Exactly the lines from the one containing "Task: Click Editar conjunto de dados button" through the final line of the data below, with pictures omitted, make up the answer.
**** Data supplied
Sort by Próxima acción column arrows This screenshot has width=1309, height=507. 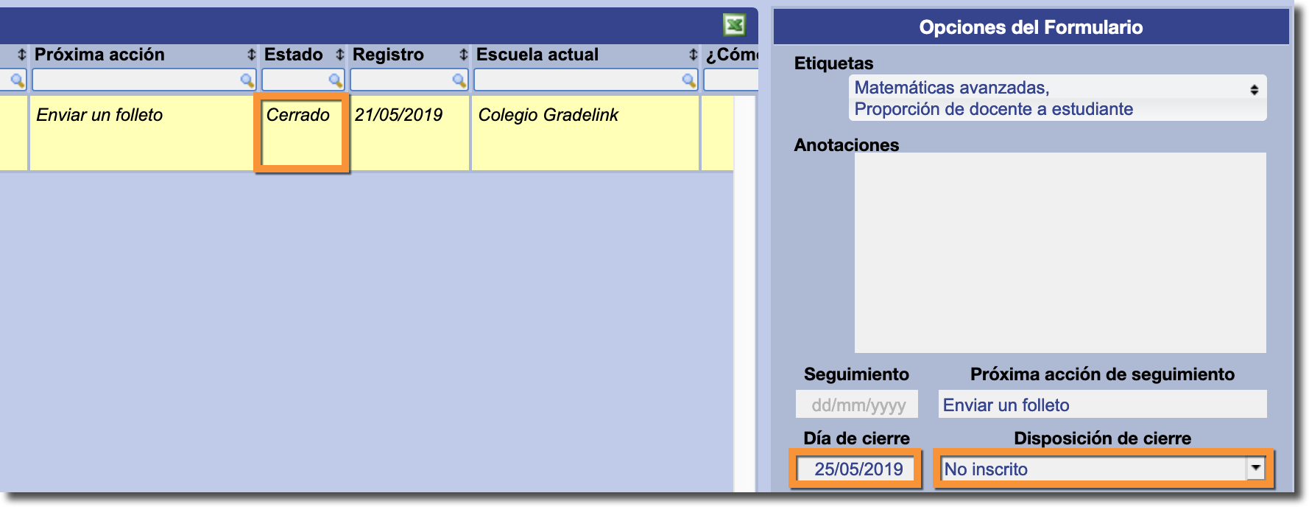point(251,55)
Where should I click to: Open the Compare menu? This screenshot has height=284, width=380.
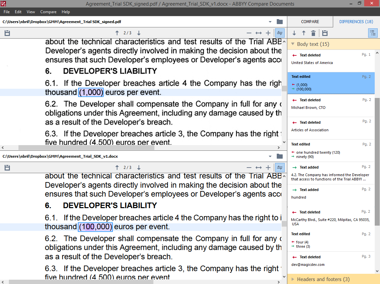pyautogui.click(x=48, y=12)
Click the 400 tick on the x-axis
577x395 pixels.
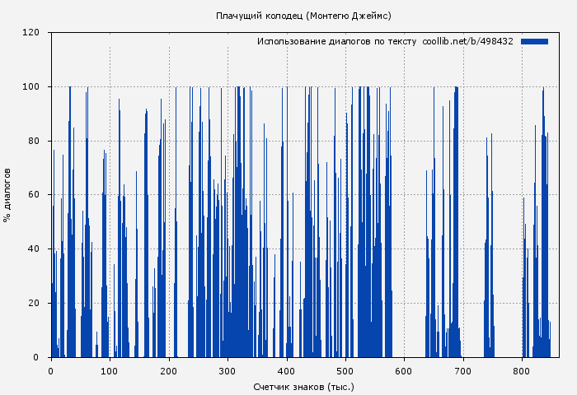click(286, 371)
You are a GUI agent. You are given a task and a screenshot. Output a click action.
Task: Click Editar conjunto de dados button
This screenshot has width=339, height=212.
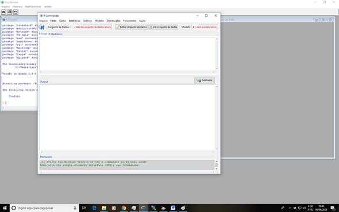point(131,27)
********
## Response to the task
Task: Click Editar conjunto de dados button
This screenshot has width=339, height=212.
point(131,27)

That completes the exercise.